(LISTED ENTRIES)
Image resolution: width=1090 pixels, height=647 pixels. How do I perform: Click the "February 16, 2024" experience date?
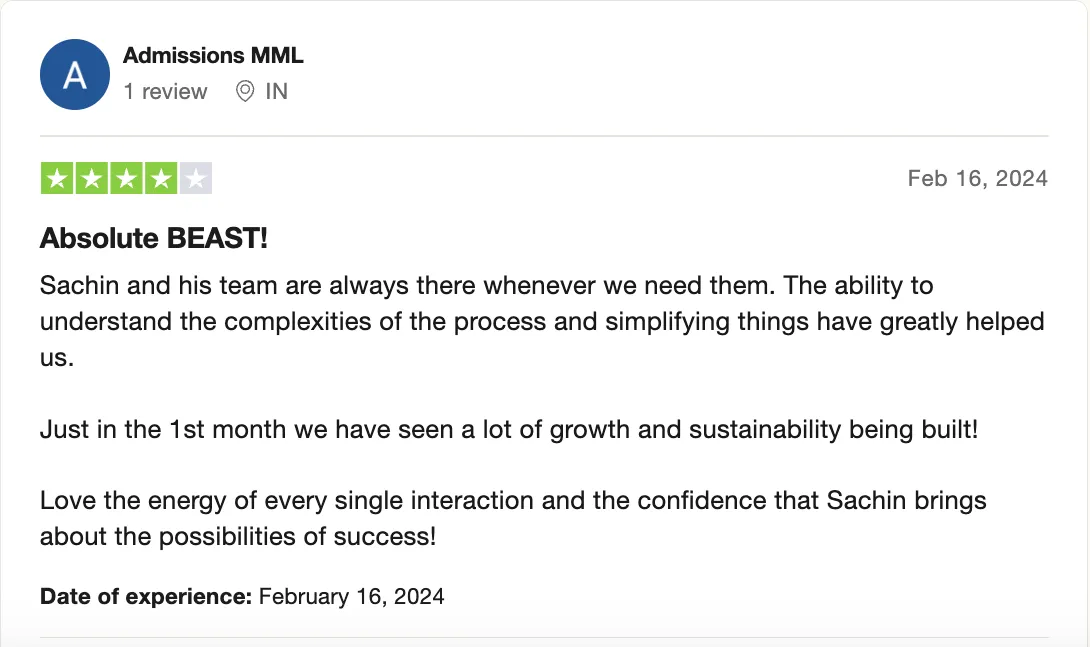(x=351, y=597)
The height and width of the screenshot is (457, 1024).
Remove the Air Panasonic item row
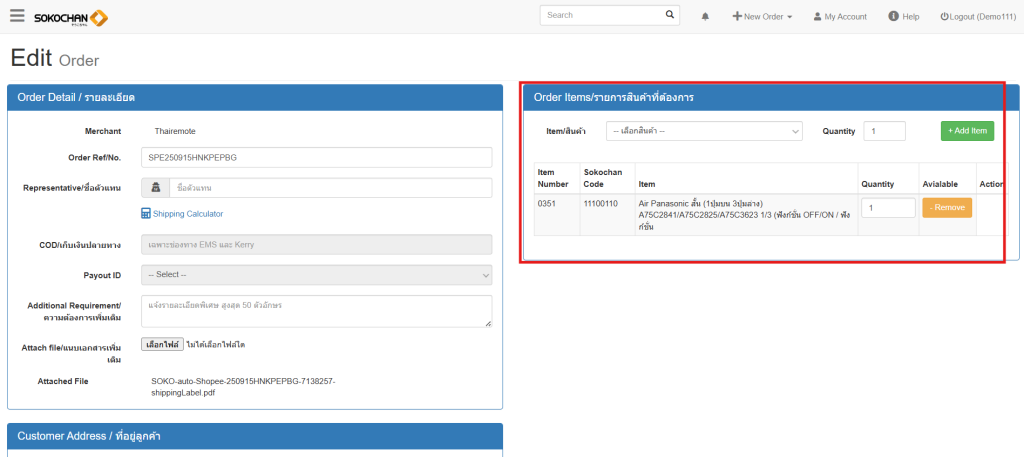pyautogui.click(x=946, y=207)
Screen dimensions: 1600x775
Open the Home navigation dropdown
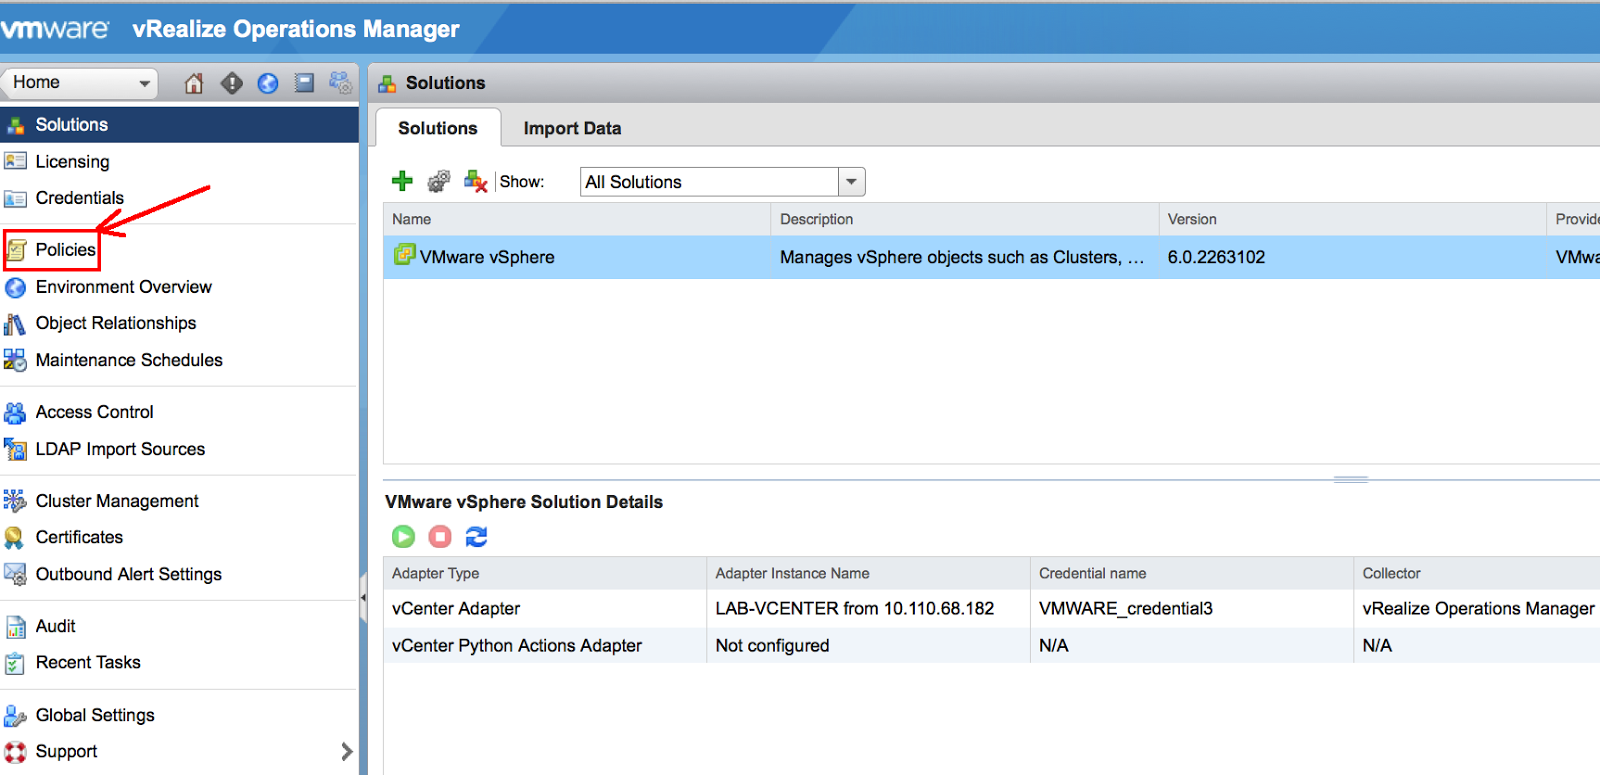click(81, 83)
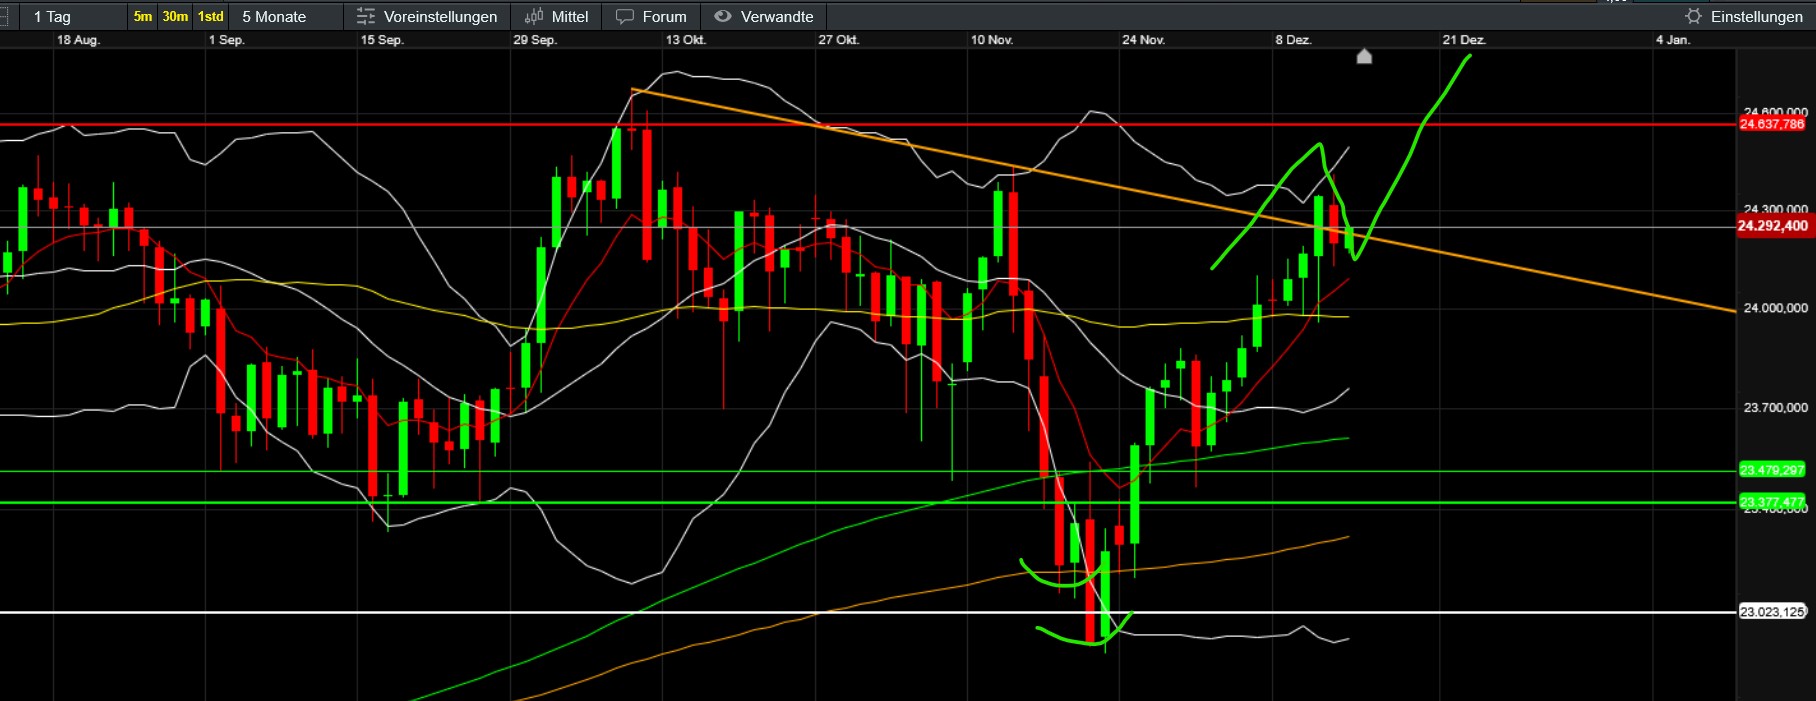Open the 5 Monate range dropdown

[274, 16]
(End LISTED ENTRIES)
◆ INSTRUCTIONS TO FOLLOW:
Begin at the line with "Remove the Air Panasonic item row" and retype exactly every line through the last one of the entries above, both included, and nothing more; pictures stay out.

◆ ANSWER BOX:
Remove the Air Panasonic item row
pyautogui.click(x=946, y=207)
Screen dimensions: 1600x775
Open the Home navigation dropdown
click(81, 83)
Open the 5 Monate range dropdown

[274, 16]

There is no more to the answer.